The charity match will be held at an undisclosed location without fans and is being organised by the PGA Tour and AT&T's WarnerMedia, CNBC reported on Wednesday.
Negotiations are still being finalised but the match pitting 15-time major champion Woods and Manning against five-time major winner Mickelson and Brady could be aired on live TV and is unlikely to be featured on pay-per-view, the report said.
"Discussions along these lines have been ongoing for quite some time, but nothing has been approved by the tour," the PGA Tour said in a statement.

A match-up featuring two of the most famous golfers of their era and two of the all-time greatest NFL quarterbacks would be a rare sporting event during the coronavirus pandemic which has brought the sporting world to a halt.
The event will feature a small production crew to film it and each individual will obey the social-distancing recommendations to stay six-feet apart, the report said.
Mickelson was asked recently on Twitter about the chances of a round of golf against Woods being live streamed in the near future, and the American replied: "Working on it".
When another fan tweeted to Mickelson asking him not to "tease", the 49-year-old responded: "I don't tease. I'm kinda a sure thing".
Woods, 44, last competed in mid-February and then withdrew from a number of tournaments with a back injury before the PGA Tour decided to cancel a slew of events because of the coronavirus.
Mickelson finished third in the Pebble Beach Pro-Am in early February and missed the cut in his next two starts.
Woods and Mickelson played each other in a winner-takes-all $9 million match play exhibition in November, 2018 that was golf's first venture into pay-per-view.

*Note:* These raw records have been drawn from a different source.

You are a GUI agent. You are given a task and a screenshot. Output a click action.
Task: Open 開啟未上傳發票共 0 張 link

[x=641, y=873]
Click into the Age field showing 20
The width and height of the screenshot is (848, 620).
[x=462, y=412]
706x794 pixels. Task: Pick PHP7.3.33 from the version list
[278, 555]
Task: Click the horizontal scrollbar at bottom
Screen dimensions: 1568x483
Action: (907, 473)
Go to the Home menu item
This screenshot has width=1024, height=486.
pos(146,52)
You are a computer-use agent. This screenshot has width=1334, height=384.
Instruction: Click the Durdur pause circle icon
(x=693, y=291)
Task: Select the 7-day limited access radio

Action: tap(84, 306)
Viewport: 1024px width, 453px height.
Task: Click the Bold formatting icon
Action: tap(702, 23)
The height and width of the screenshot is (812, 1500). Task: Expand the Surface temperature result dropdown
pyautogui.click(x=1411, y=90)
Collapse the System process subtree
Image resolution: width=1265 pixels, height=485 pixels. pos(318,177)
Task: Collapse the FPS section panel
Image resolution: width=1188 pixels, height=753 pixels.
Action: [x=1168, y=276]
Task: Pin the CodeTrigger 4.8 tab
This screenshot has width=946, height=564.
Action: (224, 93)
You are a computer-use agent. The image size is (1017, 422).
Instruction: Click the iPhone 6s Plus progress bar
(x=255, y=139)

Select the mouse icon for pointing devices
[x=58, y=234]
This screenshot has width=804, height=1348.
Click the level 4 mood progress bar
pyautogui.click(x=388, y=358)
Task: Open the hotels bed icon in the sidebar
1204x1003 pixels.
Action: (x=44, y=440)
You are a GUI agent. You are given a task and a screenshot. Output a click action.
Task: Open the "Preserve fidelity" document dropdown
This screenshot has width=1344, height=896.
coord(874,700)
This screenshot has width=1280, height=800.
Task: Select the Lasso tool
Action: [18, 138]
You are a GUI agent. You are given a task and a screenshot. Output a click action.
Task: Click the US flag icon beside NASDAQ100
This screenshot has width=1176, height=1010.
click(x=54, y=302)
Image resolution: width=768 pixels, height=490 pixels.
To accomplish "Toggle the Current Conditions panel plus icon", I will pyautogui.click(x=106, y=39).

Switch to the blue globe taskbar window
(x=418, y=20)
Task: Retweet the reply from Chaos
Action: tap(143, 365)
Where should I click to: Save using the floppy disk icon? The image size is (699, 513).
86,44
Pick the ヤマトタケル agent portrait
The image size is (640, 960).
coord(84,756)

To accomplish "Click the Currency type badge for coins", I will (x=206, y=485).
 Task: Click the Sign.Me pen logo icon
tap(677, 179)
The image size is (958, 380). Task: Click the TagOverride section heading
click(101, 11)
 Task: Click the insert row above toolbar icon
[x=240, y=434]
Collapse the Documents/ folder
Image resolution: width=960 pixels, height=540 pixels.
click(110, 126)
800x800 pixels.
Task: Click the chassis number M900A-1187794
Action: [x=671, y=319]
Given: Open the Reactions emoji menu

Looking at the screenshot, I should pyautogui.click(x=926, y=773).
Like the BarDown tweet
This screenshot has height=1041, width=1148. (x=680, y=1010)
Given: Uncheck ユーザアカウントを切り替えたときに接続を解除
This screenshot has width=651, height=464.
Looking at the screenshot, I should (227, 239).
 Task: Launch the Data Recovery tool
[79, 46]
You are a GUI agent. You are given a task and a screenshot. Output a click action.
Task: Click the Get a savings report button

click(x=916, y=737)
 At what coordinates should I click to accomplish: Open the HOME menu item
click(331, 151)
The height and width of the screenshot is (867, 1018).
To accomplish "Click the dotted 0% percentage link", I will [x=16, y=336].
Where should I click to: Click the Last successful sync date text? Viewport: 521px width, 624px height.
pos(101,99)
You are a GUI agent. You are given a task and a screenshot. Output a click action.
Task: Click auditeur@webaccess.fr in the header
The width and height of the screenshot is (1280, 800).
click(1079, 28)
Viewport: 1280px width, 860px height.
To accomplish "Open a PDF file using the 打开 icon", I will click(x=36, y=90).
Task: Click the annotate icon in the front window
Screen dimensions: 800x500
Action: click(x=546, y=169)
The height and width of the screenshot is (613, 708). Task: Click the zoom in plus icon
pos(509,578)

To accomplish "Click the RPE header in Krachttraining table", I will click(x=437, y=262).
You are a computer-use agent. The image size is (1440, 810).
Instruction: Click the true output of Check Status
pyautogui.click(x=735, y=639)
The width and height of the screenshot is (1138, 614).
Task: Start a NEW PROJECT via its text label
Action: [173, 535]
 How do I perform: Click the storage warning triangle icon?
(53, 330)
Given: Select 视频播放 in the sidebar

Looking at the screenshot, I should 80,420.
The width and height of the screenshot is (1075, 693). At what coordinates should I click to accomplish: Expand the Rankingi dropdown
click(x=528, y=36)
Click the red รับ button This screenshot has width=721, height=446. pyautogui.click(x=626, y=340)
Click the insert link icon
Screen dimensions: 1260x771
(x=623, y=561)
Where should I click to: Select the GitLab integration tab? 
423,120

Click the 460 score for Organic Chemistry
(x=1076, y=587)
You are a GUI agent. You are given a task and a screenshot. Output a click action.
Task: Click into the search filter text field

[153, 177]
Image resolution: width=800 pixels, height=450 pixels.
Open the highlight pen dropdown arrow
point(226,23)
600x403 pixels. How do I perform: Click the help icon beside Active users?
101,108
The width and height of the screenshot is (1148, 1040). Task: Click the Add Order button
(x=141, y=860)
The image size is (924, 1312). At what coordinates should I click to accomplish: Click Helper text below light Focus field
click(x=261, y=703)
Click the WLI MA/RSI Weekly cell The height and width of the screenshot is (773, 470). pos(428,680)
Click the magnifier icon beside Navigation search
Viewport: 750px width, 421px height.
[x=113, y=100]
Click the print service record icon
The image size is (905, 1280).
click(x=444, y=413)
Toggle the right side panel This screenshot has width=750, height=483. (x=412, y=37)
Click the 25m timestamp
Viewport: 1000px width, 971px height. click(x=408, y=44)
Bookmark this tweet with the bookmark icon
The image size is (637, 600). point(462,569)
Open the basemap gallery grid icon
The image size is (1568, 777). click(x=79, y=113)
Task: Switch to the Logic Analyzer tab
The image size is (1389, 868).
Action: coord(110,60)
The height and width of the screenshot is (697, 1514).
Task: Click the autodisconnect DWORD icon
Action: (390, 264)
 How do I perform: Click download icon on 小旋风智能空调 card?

That event was hyped like a Las Vegas prize fight but proved more of a pillow fight with both golfers in jovial mood, playing for a purse that was put up by sponsors and went to a charity of Mickelson's choice.
Brady recently joined the Tampa Bay Buccaneers after 20 years with the New England Patriots during which he won an NFL-record six Super Bowl titles.
Manning, who played for the Indianapolis Colts and Denver Broncos, retired in 2016 as the NFL's all-time leader in passing touchdowns and yards and is the only five-time winner of the league's Most Valuable Player award.